# decorating



## patp (Apr 30, 2007)

Hi
We are having our 1991 Hymer B544 reupholstered. the walls are looking a bit tatty too. Has anyone ever painted or wallpapered the walls in their van? If so what did you use. Any advice gratefully received.

Pat


----------



## mangothemadmonk (Aug 6, 2006)

Not heard of it being done in a MH (but it probably has) but my mate re-did his caravan washroom. He used tiling-on-a-roll wallpaper. 

I think he just used a stronger paper adhesive. It still looks good 5 years on.

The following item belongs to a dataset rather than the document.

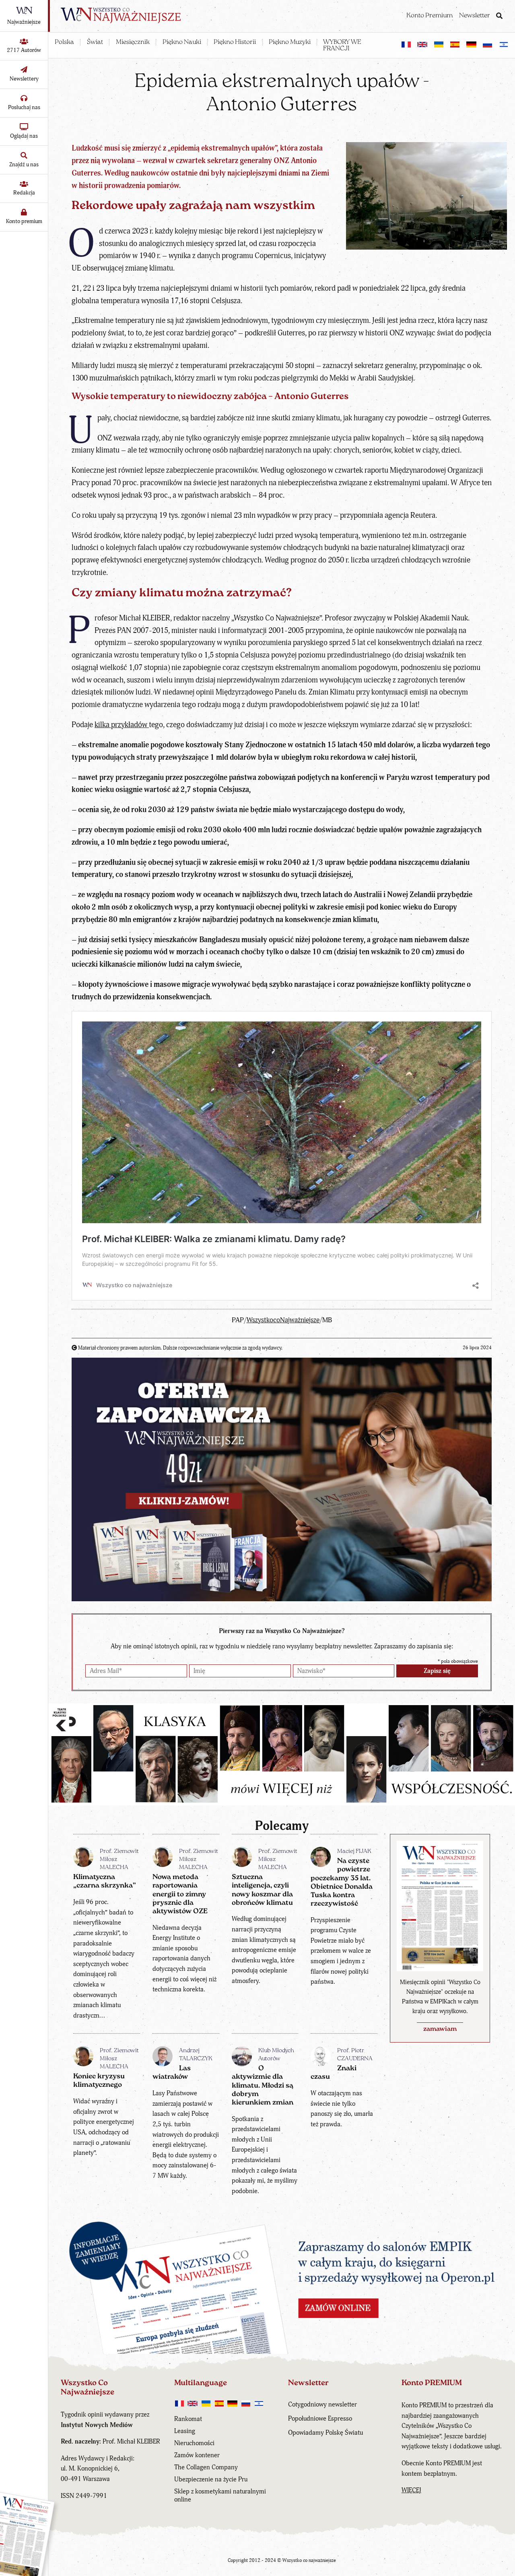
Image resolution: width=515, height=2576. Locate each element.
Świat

If you were to paint it you could use the new stuff for bathrooms and kitchens as it puts up with a bit of condensation.

Johnny F


----------



## patp (Apr 30, 2007)

Thanks Johnny F

I was thinking along the lines of painting over it. The bathroom paint is a good tip. It's a shame because it's got a nice fleck in it at them moment and my artistic skills wouldn't run to putting flecks in!
Pat


----------



## Zebedee (Oct 3, 2007)

patp said:


> Thanks Johnny F
> 
> I was thinking along the lines of painting over it. The bathroom paint is a good tip. It's a shame because it's got a nice fleck in it at them moment and my artistic skills wouldn't run to putting flecks in!
> Pat


Amazing as it seems, I think you can buy flecked paint now Pat. 8O :roll:

Mrs Zeb might know - will ask her when she gets back (on a course all day).

Cheers


----------